RuZA 2015 Workshop. Proceedings of Russian and South African Workshop on Knowledge Discovery Techniques Based on Formal Concept Analysis (RuZA 2015). November 30 - December 5, 2015, Stellenbosch, South Africa
The RuZA workshop (RuZA2015) was an international Russian-South African workshop on applications of Formal Concept Analysis in Computer Science and Data Analysis. All of the contributed research papers reported on research where models based on Formal Concept Analysis were extensively used. Formal concept analysis (FCA) is a branch of lattice theory motivated by the need for a clear formalization of the notions of concept and conceptual hierarchy. It has been successfully used for conceptual clustering and association-rule mining.

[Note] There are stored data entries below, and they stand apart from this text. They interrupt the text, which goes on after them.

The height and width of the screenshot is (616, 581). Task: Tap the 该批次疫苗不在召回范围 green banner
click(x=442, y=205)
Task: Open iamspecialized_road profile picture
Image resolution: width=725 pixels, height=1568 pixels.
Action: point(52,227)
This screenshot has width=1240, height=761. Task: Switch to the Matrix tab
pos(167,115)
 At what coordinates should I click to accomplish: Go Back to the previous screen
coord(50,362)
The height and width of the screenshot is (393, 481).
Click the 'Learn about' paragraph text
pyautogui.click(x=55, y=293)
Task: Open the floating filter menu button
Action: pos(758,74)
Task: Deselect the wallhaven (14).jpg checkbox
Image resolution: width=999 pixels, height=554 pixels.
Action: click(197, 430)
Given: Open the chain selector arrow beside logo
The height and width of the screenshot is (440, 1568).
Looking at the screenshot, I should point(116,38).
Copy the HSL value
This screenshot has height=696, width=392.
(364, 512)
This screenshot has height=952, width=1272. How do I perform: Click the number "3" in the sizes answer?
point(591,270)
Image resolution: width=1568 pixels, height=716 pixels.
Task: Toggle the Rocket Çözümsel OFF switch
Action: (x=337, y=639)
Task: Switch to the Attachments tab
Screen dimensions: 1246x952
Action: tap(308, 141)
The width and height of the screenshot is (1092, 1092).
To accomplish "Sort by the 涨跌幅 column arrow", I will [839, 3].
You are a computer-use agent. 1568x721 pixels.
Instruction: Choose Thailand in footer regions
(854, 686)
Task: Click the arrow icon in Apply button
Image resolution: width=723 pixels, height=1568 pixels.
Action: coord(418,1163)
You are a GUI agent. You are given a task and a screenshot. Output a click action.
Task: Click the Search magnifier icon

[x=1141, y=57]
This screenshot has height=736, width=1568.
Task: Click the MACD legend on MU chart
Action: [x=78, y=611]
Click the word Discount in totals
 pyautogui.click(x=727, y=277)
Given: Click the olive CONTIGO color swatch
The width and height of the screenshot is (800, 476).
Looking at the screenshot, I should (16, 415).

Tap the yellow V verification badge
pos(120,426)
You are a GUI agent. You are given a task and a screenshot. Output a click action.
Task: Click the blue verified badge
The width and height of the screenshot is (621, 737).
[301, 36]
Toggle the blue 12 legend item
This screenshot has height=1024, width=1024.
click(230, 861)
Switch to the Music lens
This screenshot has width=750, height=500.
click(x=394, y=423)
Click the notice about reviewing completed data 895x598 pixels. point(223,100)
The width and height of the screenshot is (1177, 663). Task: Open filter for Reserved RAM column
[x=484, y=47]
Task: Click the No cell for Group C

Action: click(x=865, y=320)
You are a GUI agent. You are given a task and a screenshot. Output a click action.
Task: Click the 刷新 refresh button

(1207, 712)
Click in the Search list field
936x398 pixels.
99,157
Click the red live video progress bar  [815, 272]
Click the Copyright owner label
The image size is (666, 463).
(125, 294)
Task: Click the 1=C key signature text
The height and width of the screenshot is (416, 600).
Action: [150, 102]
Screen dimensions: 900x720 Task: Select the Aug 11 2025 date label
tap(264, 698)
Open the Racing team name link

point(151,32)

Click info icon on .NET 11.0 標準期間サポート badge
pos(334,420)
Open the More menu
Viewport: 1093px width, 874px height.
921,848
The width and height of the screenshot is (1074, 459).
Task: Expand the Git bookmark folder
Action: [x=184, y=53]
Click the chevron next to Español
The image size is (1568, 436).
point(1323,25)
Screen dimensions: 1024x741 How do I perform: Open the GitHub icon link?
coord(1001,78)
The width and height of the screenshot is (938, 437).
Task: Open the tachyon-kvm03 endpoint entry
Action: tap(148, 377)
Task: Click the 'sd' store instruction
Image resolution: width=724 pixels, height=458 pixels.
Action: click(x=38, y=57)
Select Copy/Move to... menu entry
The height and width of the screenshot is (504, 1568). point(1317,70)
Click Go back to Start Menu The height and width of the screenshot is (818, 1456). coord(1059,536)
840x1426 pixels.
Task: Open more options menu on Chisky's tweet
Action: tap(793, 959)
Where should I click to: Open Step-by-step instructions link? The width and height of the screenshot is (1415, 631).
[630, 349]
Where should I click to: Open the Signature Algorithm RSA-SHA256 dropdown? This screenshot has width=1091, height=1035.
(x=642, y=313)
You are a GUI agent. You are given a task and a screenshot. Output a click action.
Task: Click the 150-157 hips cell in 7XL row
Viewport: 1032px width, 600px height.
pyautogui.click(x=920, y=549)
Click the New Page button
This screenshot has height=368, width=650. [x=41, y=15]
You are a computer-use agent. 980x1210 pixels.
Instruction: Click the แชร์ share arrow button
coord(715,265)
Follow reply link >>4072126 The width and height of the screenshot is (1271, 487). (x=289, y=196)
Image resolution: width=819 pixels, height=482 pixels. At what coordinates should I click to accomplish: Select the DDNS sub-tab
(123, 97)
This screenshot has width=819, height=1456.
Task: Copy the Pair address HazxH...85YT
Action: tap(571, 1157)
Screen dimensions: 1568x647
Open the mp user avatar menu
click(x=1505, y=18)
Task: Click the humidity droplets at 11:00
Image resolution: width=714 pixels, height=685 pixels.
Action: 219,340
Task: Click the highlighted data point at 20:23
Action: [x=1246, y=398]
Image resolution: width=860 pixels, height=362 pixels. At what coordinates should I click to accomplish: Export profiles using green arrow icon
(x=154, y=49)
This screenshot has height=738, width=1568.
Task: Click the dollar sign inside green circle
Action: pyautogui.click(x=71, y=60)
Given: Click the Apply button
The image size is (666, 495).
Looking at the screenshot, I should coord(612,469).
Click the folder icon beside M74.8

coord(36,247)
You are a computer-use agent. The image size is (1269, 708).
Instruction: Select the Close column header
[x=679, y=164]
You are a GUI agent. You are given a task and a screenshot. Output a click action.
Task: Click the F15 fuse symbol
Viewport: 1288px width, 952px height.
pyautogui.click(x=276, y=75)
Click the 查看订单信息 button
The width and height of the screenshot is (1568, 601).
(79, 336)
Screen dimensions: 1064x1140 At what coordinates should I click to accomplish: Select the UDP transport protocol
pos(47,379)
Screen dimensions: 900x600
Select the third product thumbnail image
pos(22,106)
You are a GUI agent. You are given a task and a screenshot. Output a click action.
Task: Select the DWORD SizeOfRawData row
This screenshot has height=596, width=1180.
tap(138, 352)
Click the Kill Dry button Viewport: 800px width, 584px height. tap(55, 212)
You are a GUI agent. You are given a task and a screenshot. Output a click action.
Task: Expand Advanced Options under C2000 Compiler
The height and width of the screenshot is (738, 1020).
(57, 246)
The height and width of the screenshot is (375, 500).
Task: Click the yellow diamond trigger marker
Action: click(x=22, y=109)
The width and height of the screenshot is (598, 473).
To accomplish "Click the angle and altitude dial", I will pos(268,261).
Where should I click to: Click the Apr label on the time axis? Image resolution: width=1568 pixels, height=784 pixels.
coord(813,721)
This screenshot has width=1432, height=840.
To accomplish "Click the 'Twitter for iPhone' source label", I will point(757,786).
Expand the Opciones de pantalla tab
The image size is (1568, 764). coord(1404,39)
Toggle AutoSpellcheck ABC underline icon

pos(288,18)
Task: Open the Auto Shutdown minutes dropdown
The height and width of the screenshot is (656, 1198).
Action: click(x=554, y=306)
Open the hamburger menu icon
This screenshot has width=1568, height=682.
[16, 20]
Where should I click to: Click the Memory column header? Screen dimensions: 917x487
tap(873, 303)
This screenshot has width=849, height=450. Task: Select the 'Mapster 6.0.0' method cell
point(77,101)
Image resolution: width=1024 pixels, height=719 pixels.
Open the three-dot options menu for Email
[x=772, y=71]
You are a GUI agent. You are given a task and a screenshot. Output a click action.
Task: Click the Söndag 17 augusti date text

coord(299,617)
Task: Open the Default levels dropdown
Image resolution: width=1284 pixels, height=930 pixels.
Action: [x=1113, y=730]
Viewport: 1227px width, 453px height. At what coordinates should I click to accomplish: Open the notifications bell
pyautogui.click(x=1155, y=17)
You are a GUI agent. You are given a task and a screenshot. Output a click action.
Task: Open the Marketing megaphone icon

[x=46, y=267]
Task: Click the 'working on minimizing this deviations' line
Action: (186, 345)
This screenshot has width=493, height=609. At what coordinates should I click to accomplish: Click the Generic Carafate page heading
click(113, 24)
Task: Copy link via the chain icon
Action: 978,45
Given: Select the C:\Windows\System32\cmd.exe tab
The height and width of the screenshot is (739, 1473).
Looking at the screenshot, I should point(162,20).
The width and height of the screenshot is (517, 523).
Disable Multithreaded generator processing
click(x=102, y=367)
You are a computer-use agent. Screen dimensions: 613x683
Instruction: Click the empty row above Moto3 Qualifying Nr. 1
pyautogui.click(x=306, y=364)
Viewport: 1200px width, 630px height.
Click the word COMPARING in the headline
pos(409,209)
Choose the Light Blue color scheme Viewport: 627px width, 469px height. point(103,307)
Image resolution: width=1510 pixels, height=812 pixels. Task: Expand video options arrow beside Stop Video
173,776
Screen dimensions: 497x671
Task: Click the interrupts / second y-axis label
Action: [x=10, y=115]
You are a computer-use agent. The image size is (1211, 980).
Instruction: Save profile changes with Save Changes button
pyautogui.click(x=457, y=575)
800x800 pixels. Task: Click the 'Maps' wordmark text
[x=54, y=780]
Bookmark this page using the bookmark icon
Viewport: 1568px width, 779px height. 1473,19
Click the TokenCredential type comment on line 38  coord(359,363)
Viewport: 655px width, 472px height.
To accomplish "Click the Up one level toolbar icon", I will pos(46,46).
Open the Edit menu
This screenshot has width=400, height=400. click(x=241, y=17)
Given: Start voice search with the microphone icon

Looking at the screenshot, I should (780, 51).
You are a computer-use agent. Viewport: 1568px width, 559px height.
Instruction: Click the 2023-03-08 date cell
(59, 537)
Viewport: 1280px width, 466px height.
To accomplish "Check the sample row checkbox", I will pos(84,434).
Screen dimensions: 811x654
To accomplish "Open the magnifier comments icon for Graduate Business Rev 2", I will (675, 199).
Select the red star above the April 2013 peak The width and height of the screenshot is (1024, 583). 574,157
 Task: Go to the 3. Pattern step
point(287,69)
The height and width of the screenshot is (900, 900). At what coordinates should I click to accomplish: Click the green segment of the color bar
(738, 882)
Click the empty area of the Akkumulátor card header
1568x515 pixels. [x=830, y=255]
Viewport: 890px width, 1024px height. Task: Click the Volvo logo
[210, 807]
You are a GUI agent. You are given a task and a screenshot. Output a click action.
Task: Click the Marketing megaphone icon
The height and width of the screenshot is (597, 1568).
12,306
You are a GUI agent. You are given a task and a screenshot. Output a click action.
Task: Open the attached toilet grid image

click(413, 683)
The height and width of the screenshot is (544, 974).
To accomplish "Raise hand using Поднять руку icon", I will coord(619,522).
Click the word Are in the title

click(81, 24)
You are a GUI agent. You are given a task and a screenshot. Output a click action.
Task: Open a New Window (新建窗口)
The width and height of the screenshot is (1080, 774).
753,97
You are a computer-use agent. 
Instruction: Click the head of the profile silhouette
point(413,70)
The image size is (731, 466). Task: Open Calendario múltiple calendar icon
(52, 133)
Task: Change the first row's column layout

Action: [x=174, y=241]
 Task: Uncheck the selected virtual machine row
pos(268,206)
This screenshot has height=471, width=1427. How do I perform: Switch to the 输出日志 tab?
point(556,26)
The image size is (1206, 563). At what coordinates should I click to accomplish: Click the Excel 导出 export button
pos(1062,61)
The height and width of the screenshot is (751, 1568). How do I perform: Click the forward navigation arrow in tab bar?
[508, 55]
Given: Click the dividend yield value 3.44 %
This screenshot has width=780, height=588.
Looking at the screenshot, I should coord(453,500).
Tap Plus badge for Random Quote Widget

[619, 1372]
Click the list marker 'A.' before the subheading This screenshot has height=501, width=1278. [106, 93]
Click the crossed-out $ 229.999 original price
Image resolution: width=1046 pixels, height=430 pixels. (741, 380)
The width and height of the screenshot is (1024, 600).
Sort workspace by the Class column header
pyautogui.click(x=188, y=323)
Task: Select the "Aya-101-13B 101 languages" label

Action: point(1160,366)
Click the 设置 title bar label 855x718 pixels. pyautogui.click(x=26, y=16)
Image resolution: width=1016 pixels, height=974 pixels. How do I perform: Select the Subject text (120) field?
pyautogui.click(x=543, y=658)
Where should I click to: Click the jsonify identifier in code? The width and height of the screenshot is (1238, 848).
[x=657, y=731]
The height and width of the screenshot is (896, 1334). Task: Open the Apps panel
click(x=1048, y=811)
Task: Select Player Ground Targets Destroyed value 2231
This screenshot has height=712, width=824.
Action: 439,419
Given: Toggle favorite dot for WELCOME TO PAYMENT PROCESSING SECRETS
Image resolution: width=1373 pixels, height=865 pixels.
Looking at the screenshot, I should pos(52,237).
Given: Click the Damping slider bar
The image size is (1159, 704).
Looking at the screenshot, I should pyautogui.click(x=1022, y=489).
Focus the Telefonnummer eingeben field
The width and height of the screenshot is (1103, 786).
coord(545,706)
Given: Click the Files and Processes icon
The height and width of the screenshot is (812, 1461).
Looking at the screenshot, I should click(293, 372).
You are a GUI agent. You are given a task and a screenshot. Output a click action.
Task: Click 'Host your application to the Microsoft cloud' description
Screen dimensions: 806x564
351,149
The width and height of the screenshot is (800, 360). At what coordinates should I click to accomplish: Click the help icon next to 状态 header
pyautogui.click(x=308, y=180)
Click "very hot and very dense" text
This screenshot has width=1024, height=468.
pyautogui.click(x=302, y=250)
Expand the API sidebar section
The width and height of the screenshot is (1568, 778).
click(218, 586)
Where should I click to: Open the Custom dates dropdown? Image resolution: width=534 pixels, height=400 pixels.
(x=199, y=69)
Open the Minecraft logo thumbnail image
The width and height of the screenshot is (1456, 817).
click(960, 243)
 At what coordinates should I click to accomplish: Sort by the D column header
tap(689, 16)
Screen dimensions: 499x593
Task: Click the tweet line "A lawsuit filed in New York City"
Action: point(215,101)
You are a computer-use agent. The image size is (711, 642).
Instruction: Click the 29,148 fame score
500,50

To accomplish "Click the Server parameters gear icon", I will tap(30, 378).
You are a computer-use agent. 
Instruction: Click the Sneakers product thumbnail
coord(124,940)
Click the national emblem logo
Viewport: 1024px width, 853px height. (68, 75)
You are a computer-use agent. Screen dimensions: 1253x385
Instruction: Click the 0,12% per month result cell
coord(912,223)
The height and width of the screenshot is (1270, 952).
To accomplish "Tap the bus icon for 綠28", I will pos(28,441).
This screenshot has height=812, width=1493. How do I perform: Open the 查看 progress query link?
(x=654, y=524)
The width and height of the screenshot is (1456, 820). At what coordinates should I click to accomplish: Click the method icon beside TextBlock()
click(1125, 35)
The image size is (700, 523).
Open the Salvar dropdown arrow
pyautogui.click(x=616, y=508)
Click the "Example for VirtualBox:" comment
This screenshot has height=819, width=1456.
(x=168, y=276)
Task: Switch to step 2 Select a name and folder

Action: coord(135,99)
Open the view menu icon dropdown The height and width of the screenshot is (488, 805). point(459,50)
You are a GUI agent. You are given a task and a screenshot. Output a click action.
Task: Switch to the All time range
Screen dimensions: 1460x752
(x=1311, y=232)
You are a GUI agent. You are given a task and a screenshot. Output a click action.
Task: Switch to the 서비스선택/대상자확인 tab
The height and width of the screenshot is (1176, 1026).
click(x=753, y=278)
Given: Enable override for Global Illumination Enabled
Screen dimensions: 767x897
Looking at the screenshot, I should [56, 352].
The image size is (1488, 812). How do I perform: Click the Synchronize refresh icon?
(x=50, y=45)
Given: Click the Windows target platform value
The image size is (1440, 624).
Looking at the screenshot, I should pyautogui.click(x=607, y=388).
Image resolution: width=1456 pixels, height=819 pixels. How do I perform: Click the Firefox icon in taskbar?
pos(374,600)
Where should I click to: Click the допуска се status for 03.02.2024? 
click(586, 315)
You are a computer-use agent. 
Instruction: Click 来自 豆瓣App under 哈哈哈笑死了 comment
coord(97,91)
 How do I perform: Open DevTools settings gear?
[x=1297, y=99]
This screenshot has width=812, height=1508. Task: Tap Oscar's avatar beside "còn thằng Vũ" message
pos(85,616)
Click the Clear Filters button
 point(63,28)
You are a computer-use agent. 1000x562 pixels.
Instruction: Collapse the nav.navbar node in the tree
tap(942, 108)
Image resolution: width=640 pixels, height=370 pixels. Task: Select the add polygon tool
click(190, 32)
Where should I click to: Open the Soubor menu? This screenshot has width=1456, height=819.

We believe that formal concept analysis and its extensions can contribute to the analysis and mining of social networks, text mining, modelling processes, and political studies, among other fields. The objective of the RuZA workshop was to bring together researchers and practitioners to discuss the ways FCA can be used in various applications related to these domains. The workshop program included an introductory talk ”Towards Efficient, Real-time Pocket Data Mining: Current Trends and Open Challenges” given by Herna L. Viktor from School of Electrical Engineering and Computer Science, University of Ottawa, as well as regular talks followed by a panel discussions. The proceedings of RuZA workshop include seven papers that were reviewed by at least two reviewers. We would like to thank all the authors for their contributions and the organizers of RuZA 2015 for their kind support in hosting the workshop. Our warm thanks go also to the reviewers for their careful review of the submissions and their useful comments and suggestions. Finally, we would like to thank Russian foundation for Basic Research (grant no. 14-01-93960) and National Research Foundation of South Africa (grant no. 92187) for financial support of research collaboration and organization of the workshop.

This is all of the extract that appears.